Maze Runners

Center for Faculty Innovation

by James W. Ward


November 30, 2023 - (PDF)

At the beginning of the semester, I asked students in my REL102 (Religion, Spirituality, and the Meaning of Life) classes to consider the question of whether we should include a strong formal attendance requirement with clear negative consequences, a policy with reductions in grade clearly connected to a specific number of absences.  

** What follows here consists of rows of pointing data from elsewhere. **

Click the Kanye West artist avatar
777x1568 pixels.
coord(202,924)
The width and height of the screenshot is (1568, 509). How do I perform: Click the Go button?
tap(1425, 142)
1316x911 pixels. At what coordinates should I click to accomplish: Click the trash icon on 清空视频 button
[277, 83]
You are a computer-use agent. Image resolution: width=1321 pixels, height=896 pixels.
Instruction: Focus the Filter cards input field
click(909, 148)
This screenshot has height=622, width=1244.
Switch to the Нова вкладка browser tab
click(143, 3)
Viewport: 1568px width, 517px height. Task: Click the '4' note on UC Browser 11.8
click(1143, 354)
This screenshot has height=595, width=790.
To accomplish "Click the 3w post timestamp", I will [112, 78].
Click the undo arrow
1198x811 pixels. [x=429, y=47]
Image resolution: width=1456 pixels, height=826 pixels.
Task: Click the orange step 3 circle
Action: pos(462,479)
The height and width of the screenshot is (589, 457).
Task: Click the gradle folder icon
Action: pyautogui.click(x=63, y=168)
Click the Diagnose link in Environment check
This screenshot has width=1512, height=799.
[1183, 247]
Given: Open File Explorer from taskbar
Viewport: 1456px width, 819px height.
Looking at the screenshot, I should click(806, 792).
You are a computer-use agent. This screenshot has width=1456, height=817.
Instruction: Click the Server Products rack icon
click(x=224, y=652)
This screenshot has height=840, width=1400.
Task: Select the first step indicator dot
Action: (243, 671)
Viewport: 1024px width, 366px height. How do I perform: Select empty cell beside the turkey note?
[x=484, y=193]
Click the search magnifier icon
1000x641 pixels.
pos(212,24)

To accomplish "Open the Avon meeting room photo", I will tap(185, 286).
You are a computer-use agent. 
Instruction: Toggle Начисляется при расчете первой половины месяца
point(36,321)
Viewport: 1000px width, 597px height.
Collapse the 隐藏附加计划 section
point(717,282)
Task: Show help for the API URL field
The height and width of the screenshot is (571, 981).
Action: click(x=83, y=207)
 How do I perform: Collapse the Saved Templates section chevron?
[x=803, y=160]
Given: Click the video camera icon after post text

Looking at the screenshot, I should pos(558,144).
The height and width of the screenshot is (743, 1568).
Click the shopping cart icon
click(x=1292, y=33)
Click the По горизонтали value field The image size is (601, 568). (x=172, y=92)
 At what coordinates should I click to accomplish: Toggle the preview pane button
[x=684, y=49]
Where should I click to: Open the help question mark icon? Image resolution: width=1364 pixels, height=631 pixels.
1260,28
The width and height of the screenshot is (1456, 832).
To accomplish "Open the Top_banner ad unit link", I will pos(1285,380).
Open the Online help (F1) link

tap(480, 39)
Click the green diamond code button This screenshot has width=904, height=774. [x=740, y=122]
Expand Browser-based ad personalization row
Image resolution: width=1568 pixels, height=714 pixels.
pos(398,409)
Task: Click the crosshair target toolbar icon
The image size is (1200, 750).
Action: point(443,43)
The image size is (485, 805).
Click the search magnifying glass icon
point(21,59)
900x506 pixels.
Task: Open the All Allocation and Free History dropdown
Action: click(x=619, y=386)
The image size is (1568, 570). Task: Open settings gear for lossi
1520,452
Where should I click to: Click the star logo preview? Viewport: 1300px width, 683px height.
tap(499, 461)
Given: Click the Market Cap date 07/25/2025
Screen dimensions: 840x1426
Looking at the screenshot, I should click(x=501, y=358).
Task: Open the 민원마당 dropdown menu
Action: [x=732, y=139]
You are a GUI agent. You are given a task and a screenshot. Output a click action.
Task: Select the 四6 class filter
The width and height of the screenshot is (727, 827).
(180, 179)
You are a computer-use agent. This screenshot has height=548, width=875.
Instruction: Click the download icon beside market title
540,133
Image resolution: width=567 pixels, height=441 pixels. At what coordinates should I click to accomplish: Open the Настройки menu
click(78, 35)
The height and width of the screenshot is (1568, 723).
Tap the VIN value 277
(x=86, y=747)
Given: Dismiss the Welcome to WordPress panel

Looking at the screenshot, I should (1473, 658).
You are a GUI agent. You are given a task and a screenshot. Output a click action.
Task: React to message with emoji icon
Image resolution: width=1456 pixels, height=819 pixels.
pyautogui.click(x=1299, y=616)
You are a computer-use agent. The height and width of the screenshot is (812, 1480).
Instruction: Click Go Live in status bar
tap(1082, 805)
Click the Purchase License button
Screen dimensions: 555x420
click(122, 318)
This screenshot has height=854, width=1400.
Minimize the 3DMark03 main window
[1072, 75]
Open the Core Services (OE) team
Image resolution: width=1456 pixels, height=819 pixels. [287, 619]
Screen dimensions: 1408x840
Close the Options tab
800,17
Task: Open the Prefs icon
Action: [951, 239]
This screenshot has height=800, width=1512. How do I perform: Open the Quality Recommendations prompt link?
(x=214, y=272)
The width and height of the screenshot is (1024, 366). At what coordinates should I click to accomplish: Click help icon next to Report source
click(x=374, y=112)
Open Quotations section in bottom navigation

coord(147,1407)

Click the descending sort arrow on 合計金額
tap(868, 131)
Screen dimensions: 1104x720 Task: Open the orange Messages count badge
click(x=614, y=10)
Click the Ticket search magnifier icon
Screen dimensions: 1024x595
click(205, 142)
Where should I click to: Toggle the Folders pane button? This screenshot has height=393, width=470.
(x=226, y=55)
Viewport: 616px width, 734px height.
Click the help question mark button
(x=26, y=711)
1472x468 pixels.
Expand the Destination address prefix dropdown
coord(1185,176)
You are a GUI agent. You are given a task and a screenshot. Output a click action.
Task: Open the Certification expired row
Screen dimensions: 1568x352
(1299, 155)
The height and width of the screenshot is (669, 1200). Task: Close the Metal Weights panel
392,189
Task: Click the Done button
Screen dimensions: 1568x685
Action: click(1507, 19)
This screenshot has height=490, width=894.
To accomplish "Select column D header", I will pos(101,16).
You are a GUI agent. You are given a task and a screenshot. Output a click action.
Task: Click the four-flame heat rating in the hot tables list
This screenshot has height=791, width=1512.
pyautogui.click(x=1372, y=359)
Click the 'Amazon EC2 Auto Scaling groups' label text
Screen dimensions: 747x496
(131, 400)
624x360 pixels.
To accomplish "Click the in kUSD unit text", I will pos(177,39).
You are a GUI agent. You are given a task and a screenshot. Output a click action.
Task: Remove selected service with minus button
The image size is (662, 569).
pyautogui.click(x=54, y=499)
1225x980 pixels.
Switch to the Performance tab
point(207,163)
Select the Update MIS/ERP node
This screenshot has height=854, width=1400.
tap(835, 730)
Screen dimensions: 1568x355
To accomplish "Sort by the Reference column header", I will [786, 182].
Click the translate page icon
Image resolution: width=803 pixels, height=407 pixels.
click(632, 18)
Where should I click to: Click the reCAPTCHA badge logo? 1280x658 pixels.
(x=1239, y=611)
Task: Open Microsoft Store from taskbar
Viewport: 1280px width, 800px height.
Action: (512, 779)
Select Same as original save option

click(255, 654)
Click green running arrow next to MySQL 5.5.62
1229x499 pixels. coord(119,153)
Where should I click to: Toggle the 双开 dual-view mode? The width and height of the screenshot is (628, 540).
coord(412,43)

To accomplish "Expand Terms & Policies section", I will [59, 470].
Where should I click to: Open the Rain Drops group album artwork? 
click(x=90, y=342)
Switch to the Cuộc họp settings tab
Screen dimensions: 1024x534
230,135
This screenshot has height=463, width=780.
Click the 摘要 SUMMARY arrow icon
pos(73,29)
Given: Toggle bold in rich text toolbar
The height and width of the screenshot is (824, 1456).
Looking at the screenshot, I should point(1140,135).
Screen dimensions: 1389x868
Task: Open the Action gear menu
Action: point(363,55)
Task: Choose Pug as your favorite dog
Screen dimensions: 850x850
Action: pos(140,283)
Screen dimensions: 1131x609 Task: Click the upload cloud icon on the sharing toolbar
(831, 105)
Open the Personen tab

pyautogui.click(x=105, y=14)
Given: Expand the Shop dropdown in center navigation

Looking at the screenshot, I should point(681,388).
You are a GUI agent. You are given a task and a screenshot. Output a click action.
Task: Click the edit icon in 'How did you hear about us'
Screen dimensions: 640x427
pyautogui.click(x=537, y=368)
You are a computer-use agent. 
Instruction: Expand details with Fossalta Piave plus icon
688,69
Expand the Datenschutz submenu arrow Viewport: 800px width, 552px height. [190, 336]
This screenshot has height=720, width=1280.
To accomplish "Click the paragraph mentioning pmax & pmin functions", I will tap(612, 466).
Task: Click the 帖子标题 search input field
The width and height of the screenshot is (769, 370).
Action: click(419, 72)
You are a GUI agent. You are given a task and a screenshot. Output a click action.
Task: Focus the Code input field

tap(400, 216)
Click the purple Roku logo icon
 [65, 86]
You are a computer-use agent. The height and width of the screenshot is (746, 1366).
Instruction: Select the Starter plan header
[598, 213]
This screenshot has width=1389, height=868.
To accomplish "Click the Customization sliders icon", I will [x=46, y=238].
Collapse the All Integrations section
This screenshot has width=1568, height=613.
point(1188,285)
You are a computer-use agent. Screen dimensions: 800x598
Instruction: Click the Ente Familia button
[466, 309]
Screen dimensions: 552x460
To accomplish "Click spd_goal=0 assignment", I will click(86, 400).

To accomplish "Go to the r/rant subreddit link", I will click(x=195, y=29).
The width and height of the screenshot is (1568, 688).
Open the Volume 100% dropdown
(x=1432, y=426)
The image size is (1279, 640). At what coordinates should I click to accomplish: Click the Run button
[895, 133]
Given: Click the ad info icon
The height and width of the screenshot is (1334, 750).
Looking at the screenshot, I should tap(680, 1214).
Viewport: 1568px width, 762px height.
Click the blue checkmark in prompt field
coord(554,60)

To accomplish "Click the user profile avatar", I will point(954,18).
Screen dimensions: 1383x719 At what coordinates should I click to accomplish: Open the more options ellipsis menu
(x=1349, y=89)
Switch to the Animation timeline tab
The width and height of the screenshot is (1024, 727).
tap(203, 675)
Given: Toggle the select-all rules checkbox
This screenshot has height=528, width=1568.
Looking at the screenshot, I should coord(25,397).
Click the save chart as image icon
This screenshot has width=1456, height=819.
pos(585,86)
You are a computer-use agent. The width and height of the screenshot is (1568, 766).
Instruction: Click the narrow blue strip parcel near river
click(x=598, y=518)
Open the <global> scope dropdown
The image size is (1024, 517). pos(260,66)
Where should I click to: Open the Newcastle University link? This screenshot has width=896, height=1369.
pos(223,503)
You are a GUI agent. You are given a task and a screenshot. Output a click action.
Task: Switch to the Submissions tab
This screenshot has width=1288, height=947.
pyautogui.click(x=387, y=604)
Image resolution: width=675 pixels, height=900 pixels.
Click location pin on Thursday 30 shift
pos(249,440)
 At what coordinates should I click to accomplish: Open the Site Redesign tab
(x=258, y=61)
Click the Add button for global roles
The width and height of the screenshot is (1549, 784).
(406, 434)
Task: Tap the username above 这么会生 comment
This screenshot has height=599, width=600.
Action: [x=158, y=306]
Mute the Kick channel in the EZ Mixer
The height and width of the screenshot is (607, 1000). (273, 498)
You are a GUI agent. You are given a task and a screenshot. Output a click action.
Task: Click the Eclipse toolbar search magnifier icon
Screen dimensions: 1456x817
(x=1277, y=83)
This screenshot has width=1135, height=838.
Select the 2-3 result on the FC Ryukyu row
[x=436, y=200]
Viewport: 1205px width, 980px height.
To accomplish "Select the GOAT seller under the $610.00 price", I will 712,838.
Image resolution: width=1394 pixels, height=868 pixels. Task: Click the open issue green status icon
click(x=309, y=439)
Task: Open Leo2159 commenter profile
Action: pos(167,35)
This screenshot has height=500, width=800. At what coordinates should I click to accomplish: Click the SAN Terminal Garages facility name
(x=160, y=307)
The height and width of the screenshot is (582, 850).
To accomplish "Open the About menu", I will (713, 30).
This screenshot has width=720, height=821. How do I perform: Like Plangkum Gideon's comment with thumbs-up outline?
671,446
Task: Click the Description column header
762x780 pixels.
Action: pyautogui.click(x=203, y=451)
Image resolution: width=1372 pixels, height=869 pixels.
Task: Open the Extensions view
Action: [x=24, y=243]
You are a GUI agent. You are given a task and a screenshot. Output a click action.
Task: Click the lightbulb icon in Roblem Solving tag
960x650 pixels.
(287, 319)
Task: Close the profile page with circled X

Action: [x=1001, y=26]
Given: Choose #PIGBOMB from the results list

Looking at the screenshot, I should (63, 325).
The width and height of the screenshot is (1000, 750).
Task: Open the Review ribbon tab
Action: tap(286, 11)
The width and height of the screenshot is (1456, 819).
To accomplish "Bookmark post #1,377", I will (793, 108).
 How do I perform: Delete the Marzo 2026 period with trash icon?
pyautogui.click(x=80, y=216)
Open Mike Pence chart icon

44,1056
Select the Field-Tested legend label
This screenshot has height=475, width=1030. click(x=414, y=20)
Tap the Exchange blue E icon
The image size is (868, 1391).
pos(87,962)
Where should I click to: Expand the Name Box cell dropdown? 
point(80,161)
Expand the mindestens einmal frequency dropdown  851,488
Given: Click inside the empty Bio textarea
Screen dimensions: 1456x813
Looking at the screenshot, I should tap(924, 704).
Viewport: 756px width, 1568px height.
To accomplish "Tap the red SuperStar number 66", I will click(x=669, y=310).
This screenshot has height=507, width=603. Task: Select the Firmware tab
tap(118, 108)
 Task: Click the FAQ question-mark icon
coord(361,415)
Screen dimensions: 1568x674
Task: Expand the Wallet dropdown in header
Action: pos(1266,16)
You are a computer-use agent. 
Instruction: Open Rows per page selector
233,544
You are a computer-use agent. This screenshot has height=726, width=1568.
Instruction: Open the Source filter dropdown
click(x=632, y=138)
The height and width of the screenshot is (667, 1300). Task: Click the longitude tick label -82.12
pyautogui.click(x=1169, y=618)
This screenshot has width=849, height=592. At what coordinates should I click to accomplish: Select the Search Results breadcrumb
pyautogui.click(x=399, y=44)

I shared that I have not been inclined to do so in the past, though I know many instructors are. I also shared that this question emerged out of my concerns around record numbers of absences in the past two semesters, beyond what could be explained by Covid or other illnesses. In those past semesters, though attendance was not directly connected to grades by way of a formal policy, it was connected to grades by way of class participation, which was included in the grading. Even with the understanding that failure to attend class without an explanation and a granting of an excused absence could lower one’s overall grade, many students failed to attend and failed to communicate with me. This semester, I have a similar feature in my grading. Part of what I wanted to know was if 1) students understood this link and 2) if it was sufficient.  

As we talked, the consensus of the class was that we did not need an additional formal (punitive) policy around attendance and that the current course policies around attendance and participation were adequate enough. Many said that they would attend class regardless of whether there was a formal attendance policy or the inclusion of a participation grade. So far, attendance has been much better than in the past two semesters, and a majority of the students who do not attend communicate with me about missing class.  

In a past life, before teaching, I worked in different group homes as a residential counselor. One of the homes had a very explicit points system connected to privileges/loss of privileges. The general rule of thumb was that we should identify three positive behaviors for every negative behavior in our points of interactions with those in the home. This, they argued in our training, was the best way to shape behavior. In the time that I worked there, I became less confident that it was as good at shaping behavior as we all hoped, and even less sure that it would generalize outside of the context of the residential group home.  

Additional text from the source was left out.